There's a category of frequently asked questions that, at some point, boils down to how to model an absolute value in a linear (LP) or mixed-integer linear program (MILP). There is typically more than one answer, and I became curious how different methods perform. Having idle time on my hands, I decided to try a little experiment. Being lazy (and not having to worry about pacifying reviewers and editors -- hooray for blogs!), I decided to do just one experiment. Since this involves MILPs, let me start with a disclaimer.
There are no safe generalizations about MILPs other than this one.
Your mileage will vary.
Past performance is not a predictor of anything.
Stuff happens.
(Hopefully that was sufficient. I should probably park that disclaimer in the margin of the blog so that it appears on all posts.)
Let's say that we have a variable (or variable expression) $x$ whose absolute value we need. Any trick for modeling absolute values will require $x$ to be bounded, say $L\le x\le U$. If $L\ge 0$ then $|x|=x$, and if $U\le 0$ then $|x|=-x$, so we will dispense with the boring cases and assume that $L<0<U$.
The most common way to model $|x|$ starts with writing $x$ as the difference of two nonnegative variables:
\begin{gather*}
x=x^{+}-x^{-}\\
0\le x^{+}\le U\\
0\le x^{-}\le|L|.

**Dataset content**.
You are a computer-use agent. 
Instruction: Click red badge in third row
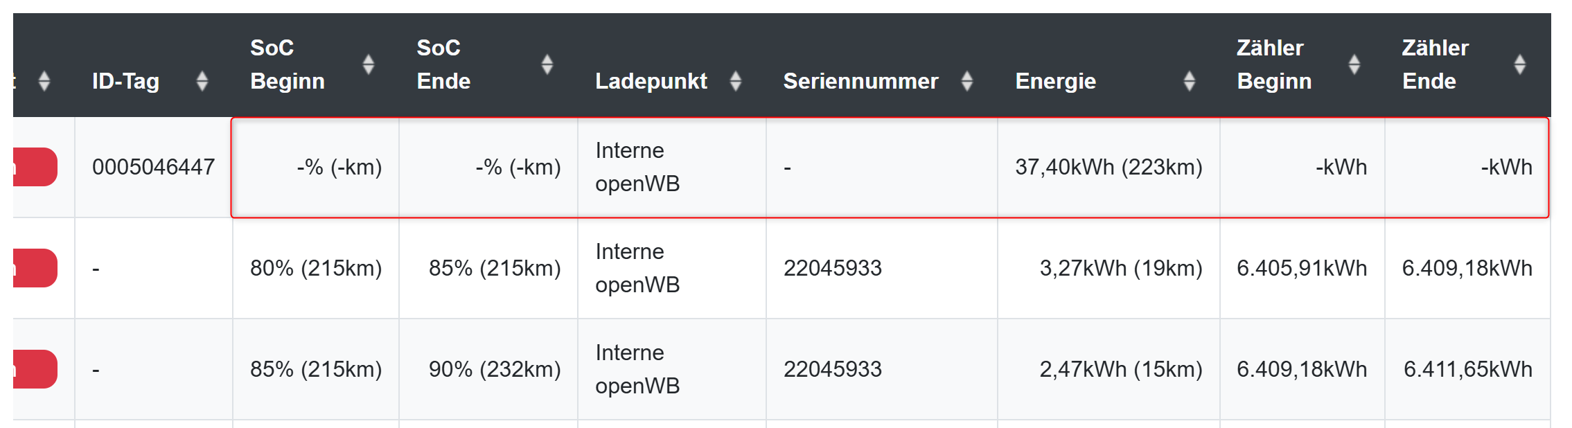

**To be done**.
• a. Rewrite the part of the absolute value post that opens with "Your mileage will" and closes with "assume that $L<0<U$.", changing "disclaimer" to "warning".
• b. Continue the post on modeling absolute values from the point where it stops.

**Written answers**.
• a.
Your mileage will vary.
Past performance is not a predictor of anything.
Stuff happens.
(Hopefully that was sufficient. I should probably park that warning in the margin of the blog so that it appears on all posts.)
Let's say that we have a variable (or variable expression) $x$ whose absolute value we need. Any trick for modeling absolute values will require $x$ to be bounded, say $L\le x\le U$. If $L\ge 0$ then $|x|=x$, and if $U\le 0$ then $|x|=-x$, so we will dispense with the boring cases and assume that $L<0<U$.

• b.
\end{gather*}It is then tempting to write $|x|=x^+ + x^-$, and in point of fact that comes close. What we can say is that\[|x|\le x^+ + x^-.\]If the net effect of inflating the claimed value of $|x|$ is to hurt the objective value, then the solver will force either $x^+$ or $x^-$ to be zero and the other one to be $|x|$. So this is all you need to do
in some cases.
The problem is that if there is a possibility that inflating the estimate may benefit the objective, such inflation may happen. For instance, if we are maximizing $|x|$ and the correct answer is $x=a>0$ (so $|x|=a$), what we will actually get is $x^+=a+\delta$, $x^-=\delta$ with $\delta=\min\{|L|, U-a\}$ and $x^+ + x^- = a+2\delta$ rather than $a$.
Binary method
This brings me to the first method I know for modeling absolute values (outside of the case mentioned above where you get lucky): split the variable or expression into positive and negative parts as above, and add a binary variable to force one or the other to zero. Mathematically, this looks like \begin{gather*}
x=x^{+}-x^{-}\\
0\le x^{+}\le Uy\\
0\le x^{-}\le|L|(1-y)\\ y\in \{0,1\}.\end{gather*}Besides the fact that it is the best known approach, a potential advantage of the binary method is that it contributes to bounding at nodes in the search tree. The smaller $U$ and $|L|$ are, the greater the value in bounding. Disadvantages include (a) adding another binary variable to the problem (MILP solution times tend to be sensitive to the number of integer variables) and (b) possibly causing numerical stability issues (discussed
here, so I won't repeat the details) if $U$ and/or $|L|$ is large, since they are now constraint coefficients.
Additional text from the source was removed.